• Données de l'exercice
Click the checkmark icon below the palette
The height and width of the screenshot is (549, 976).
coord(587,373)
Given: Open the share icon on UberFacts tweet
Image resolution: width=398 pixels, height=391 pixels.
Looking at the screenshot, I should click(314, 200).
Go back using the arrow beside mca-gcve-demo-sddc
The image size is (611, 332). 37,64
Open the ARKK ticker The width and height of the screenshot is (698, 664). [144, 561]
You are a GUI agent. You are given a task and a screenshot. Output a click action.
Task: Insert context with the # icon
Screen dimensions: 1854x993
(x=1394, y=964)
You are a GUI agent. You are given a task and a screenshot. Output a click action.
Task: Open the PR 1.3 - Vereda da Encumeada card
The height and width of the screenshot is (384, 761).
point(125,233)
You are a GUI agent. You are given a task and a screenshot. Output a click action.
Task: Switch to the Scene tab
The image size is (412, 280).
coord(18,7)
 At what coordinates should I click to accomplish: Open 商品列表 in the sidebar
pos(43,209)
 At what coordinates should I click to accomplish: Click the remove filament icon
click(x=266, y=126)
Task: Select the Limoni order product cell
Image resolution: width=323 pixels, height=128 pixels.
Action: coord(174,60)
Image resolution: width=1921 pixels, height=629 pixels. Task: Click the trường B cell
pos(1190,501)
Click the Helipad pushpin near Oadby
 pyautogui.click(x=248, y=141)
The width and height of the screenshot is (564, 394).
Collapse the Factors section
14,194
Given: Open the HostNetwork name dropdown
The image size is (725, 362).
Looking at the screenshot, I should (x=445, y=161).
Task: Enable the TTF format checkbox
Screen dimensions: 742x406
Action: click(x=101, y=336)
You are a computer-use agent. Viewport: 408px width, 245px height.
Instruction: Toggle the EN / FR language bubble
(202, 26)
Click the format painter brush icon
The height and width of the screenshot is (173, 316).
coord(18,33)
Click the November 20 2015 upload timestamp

• Tâche à réaliser
Présentez toutes les entrées ci-dessus sous forme de liste JSON de chaînes, avec une chaîne par ligne et sans les lignes vides.

• Réponse rédigée
[
  "Click the checkmark icon below the palette",
  "The height and width of the screenshot is (549, 976).",
  "coord(587,373)",
  "Given: Open the share icon on UberFacts tweet",
  "Image resolution: width=398 pixels, height=391 pixels.",
  "Looking at the screenshot, I should click(314, 200).",
  "Go back using the arrow beside mca-gcve-demo-sddc",
  "The image size is (611, 332). 37,64",
  "Open the ARKK ticker The width and height of the screenshot is (698, 664). [144, 561]",
  "You are a GUI agent. You are given a task and a screenshot. Output a click action.",
  "Task: Insert context with the # icon",
  "Screen dimensions: 1854x993",
  "(x=1394, y=964)",
  "You are a GUI agent. You are given a task and a screenshot. Output a click action.",
  "Task: Open the PR 1.3 - Vereda da Encumeada card",
  "The height and width of the screenshot is (384, 761).",
  "point(125,233)",
  "You are a GUI agent. You are given a task and a screenshot. Output a click action.",
  "Task: Switch to the Scene tab",
  "The image size is (412, 280).",
  "coord(18,7)",
  " At what coordinates should I click to accomplish: Open 商品列表 in the sidebar",
  "pos(43,209)",
  " At what coordinates should I click to accomplish: Click the remove filament icon",
  "click(x=266, y=126)",
  "Task: Select the Limoni order product cell",
  "Image resolution: width=323 pixels, height=128 pixels.",
  "Action: coord(174,60)",
  "Image resolution: width=1921 pixels, height=629 pixels. Task: Click the trường B cell",
  "pos(1190,501)",
  "Click the Helipad pushpin near Oadby",
  " pyautogui.click(x=248, y=141)",
  "The width and height of the screenshot is (564, 394).",
  "Collapse the Factors section",
  "14,194",
  "Given: Open the HostNetwork name dropdown",
  "The image size is (725, 362).",
  "Looking at the screenshot, I should (x=445, y=161).",
  "Task: Enable the TTF format checkbox",
  "Screen dimensions: 742x406",
  "Action: click(x=101, y=336)",
  "You are a computer-use agent. Viewport: 408px width, 245px height.",
  "Instruction: Toggle the EN / FR language bubble",
  "(202, 26)",
  "Click the format painter brush icon",
  "The height and width of the screenshot is (173, 316).",
  "coord(18,33)",
  "Click the November 20 2015 upload timestamp"
]